Fruechting turns life around
Josh Fruechting is undoubtedly on the right track. It may have been difficult to convince Fruechting in 2008, when he was living out of his truck, that his life would turn out this way.
The 26 year old quickly gained responsibilities in the U.S. Army, even though he is a specialist. He is part of the 74 Delta CBRN medical unit in Afghanistan. His job with the unit is to take preventative measures against biochemical attacks on U.S. soldiers in Afghanistan. The army tapped his biochemistry experience. While in the Army, Fruechting is completing a double major in biochemistry and criminology from Colorado State University online.
When stationed in the U.S., Fruechting conducts tear gas tests with recruits to condition enlisted men in attack situations. Fortunately, there have not been any chemical weapons used in Afghanistan.
With time on his hands, Fruechting was also assigned as the head of a logistical unit securing supplies, including vehicles. The vehicles come from local Afghani dealers.
“We come from a culture of urgency,” Fruechting explained. “They’re much more laid back. You try to be patient with them. The best practice I’ve had is treating them politely and cordially.”
Although Fruechting is excelling, life at Kandahar is not easy. It is a common practice that insurgents will launch rockets at the base on both American and Afghani holidays. Under attack or not, Fruechting deals with everything as it comes; he has worked too hard to get to this point and he will not let events out of his control deter him.
In 2008, Fruechting was homeless for five months, living out of his truck in Colorado. His mother Nancy Fruechting said the only thing that kept him sane was the company of his black Labrador retriever, Orion.
He was going to school and working full-time, but he had been laid off at a local bank. He scrounged for work before landing a lucrative opportunity with a construction contractor.
Fruechting had always planned to go into the Army, but he wanted to do it as an officer. He participated in the ROTC program at the University of Colorado-Denver.

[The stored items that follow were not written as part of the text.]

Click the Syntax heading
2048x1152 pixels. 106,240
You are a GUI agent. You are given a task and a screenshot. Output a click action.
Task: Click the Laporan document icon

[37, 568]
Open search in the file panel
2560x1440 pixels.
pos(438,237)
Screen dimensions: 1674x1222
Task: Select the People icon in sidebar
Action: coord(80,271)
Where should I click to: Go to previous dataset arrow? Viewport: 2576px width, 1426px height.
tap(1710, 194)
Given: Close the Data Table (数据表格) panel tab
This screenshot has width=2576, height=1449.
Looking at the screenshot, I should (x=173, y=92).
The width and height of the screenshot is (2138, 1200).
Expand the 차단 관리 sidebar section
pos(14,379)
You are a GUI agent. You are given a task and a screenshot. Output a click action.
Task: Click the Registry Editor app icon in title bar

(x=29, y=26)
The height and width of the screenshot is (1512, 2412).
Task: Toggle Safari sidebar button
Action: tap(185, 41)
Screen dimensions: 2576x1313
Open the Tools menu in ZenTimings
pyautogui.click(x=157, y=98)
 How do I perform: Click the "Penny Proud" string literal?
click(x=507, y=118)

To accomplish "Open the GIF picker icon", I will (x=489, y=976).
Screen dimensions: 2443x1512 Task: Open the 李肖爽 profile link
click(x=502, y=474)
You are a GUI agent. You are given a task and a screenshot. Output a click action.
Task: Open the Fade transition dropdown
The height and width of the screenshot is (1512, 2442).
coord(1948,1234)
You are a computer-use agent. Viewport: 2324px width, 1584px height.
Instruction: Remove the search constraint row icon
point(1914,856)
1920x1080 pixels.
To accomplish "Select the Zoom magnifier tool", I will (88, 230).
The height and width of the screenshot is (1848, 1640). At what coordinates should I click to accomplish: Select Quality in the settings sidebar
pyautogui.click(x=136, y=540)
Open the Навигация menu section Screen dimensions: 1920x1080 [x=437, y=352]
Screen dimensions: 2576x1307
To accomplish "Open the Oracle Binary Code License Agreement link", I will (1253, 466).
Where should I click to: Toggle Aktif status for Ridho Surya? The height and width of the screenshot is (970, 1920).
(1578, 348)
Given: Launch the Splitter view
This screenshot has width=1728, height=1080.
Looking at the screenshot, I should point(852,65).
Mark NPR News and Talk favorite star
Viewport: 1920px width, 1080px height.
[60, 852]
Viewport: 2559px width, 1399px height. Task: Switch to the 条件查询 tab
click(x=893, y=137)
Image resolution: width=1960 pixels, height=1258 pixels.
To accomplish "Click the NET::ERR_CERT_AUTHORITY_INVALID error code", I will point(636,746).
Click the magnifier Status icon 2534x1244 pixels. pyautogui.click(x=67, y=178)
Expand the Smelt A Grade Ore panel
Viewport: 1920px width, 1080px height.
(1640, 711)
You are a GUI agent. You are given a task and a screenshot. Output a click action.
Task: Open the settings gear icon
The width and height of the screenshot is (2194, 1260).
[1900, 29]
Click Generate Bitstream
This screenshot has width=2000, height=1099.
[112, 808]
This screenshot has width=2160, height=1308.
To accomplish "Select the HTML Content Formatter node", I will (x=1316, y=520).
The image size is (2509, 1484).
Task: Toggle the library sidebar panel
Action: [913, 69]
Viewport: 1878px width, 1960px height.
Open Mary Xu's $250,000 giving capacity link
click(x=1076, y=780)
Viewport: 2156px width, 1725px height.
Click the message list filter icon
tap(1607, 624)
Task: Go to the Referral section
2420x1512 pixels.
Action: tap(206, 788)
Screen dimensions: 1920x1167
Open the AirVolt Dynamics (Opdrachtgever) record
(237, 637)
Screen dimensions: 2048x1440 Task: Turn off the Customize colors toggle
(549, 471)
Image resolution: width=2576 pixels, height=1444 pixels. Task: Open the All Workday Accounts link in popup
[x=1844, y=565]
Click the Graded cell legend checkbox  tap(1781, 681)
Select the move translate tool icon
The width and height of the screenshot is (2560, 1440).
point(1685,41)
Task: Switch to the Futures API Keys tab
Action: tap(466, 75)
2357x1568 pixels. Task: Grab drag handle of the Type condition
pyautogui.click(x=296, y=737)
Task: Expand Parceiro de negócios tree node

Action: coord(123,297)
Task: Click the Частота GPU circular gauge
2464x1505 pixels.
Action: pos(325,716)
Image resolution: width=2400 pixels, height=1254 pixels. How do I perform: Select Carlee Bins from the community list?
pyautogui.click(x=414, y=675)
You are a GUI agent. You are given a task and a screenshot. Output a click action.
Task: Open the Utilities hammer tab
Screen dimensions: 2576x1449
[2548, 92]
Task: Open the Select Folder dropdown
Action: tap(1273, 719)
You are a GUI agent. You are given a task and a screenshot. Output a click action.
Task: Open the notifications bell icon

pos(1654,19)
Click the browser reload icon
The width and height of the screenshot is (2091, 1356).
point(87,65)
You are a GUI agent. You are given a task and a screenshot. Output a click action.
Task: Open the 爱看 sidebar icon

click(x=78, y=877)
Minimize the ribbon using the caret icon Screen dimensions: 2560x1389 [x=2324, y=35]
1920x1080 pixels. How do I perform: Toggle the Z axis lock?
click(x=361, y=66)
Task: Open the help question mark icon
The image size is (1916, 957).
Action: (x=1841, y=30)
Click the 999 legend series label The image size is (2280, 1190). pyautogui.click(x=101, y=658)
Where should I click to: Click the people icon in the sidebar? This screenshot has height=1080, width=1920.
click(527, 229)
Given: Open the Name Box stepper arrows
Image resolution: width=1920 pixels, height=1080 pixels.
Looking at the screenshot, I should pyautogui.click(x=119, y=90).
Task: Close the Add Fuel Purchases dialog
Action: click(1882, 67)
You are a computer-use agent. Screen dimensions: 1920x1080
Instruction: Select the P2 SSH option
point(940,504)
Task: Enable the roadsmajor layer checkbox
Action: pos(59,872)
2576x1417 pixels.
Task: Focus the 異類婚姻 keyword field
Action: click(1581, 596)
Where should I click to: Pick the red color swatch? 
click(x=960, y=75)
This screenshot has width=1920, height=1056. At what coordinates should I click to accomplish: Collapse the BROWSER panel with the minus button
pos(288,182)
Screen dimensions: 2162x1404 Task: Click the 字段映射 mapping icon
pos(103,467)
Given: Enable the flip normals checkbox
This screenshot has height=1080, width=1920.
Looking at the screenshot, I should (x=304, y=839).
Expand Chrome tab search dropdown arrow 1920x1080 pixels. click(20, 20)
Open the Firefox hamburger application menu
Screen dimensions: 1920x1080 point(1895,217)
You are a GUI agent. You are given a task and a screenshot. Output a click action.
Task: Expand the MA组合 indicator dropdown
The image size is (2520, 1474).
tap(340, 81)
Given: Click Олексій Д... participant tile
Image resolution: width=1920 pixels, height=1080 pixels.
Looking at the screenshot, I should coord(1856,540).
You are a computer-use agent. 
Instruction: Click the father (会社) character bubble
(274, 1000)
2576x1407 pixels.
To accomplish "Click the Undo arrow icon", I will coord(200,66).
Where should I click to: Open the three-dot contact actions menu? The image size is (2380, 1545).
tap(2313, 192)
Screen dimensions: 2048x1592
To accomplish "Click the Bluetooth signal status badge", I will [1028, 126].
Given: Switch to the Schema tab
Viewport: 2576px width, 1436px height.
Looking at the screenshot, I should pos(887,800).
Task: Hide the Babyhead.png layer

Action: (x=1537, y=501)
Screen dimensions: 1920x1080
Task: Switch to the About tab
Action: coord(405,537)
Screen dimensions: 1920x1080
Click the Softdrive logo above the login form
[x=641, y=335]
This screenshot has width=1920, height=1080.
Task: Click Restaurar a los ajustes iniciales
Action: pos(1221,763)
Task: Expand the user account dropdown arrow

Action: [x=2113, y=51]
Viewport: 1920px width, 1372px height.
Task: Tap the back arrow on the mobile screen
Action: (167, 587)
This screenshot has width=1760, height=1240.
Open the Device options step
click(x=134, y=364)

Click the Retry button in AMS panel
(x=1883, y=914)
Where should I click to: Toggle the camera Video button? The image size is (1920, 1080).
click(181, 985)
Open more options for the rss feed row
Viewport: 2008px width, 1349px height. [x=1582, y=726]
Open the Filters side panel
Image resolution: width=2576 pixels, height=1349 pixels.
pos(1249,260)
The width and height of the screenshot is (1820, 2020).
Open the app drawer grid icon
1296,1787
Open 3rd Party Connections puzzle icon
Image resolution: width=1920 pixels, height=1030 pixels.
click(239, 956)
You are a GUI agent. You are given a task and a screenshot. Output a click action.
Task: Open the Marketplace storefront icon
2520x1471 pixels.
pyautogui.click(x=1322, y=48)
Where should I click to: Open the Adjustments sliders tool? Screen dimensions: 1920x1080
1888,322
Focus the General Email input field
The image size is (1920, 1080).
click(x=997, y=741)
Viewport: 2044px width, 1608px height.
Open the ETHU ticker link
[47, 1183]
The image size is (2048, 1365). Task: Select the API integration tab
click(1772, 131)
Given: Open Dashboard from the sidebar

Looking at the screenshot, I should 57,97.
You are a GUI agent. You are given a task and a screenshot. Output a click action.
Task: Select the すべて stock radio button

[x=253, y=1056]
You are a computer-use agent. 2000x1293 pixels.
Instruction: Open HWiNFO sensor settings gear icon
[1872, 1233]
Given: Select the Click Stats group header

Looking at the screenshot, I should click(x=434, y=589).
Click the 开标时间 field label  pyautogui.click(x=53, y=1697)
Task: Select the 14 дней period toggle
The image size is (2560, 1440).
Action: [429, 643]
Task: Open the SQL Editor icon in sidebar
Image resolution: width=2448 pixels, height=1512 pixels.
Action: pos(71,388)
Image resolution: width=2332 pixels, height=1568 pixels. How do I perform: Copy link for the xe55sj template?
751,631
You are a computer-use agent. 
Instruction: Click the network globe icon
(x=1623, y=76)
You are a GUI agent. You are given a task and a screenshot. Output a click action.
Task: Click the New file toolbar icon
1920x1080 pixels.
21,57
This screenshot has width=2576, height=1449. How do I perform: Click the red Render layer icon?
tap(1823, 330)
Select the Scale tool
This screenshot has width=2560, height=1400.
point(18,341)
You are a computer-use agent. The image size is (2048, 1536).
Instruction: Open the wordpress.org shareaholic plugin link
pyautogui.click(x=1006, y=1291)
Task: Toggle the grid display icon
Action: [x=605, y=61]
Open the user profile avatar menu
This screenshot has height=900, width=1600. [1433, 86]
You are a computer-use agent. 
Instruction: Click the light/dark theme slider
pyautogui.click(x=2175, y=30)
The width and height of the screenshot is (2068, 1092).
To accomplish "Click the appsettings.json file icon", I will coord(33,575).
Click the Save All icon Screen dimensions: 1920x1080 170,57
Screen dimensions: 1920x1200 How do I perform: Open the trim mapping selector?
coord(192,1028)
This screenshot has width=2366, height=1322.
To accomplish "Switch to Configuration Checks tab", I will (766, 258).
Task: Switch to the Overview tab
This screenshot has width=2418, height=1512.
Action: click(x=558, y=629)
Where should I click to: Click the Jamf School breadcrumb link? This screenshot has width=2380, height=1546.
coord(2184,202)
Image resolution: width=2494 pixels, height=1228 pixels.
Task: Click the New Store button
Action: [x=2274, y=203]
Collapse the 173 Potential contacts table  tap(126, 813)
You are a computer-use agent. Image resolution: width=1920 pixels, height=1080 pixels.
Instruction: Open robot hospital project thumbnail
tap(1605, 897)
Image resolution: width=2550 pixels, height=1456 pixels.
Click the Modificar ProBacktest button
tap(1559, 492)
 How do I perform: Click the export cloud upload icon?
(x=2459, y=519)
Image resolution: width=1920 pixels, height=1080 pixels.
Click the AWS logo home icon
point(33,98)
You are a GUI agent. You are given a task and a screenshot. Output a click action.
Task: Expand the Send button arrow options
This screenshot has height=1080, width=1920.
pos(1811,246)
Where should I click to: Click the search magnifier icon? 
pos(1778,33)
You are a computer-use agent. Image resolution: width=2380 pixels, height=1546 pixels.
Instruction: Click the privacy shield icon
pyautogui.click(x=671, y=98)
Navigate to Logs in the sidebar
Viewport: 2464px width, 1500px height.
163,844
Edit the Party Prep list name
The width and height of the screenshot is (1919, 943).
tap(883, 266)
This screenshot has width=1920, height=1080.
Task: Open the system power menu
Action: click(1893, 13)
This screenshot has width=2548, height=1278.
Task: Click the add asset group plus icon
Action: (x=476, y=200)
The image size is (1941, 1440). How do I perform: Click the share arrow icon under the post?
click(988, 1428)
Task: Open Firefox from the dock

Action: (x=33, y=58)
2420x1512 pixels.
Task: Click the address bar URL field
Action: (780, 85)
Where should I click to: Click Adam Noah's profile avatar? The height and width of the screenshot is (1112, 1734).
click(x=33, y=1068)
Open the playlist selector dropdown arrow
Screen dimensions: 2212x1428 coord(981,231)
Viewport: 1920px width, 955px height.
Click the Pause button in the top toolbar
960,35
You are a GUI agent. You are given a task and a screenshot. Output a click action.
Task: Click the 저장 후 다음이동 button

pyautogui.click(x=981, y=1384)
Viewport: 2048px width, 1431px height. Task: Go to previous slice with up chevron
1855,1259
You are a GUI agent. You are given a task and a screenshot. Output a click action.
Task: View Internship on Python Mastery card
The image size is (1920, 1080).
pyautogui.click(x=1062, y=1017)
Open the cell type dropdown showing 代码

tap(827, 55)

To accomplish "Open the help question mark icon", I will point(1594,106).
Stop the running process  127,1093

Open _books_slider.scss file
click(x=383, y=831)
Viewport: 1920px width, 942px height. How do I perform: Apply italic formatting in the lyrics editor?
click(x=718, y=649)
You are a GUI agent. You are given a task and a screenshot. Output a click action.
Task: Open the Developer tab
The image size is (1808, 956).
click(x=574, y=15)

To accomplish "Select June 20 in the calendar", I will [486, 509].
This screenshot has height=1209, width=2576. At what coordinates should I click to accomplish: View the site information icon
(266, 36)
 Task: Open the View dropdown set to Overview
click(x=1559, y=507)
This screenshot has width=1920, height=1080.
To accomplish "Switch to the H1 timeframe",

When the construction contractor went out of business in 2009, Fruechting was faced with a life-altering decision — stay in college and change his life plans or enlist and delay his development in the Army. His time was running out; the Army would not accept him past age 26. He would not give up his Army dream.
“I don’t have it in me to quit,” Fruechting said. “No matter what’s thrown at you, you can let events control you or you can take those events, accept them, and let them make you a stronger person.”
Fruechting was a rebellious teenager. He hated living on a farm outside of Marion. He took out his frustrations by generally doing the exact opposite of what his parents, Mike and Nancy Fruechting, asked.
Although his grades slipped during this tumultuous time, intelligent problem solving was never his problem.
Mike Fruechting set an Internet curfew of midnight for his children. Being the technology coordinator at USD 408, he locked the family computer and could monitor Internet access on his laptop. While he was asleep, he heard the tell tale pinging sound notifying him that his son had gotten online.
Undeterred Mike Fruechting set up other obstacles for his son to overcome, which he invariably did. Finally, Mike had to unplug the connection. Josh Fruechting used a friend’s cordless phone to connect to the Internet one more time.
Mike Fruechting was more amazed than mad.
“I don’t know how he keeps doing this,” he said.
Josh Fruechting can be a chameleon among different groups of people.
At MHS, he was an athlete, participated in forensics, had the farm background, and always held an interest in science.
“I’m some combination of country, athlete, and nerd,” Fruechting said.
After hitting the books in Denver, one of Fruechting’s favorite activities was to brand cattle with his ranching friends. He would often find shocked faces from either group when he would explain where he had just been.
“You’re out there with some guy covered in manure and blood and he talks about physics class,” Fruechting said.
Fruechting’s eclectic mixture of interests has shaped who he has become and allows him to relate to many different groups, including Afghans with whom he does not share the same culture.
“If we do nothing else other than help them not have to live in fear, that’s a major accomplishment,” Fruechting said. “(The Taliban) recruit through fear. There are basic human rights people deserve.”
More than anything, Fruechting is determined to use his life experiences to motivate him to capitalize on his potential. His goal is to have a lifelong career in the military.
“The way I live my life, I want to look back and say, ‘this is what I gave back, this is the difference I made, this is the service I gave,’” Fruechting said. “Looking at life from a future stand point helps you to not have regrets. The last thing anybody wants is to be sitting there at 80, 90 years old and wonder, ‘what did I do.’”
Aulne Methodist Church will host a family meal for Fruechting on Saturday.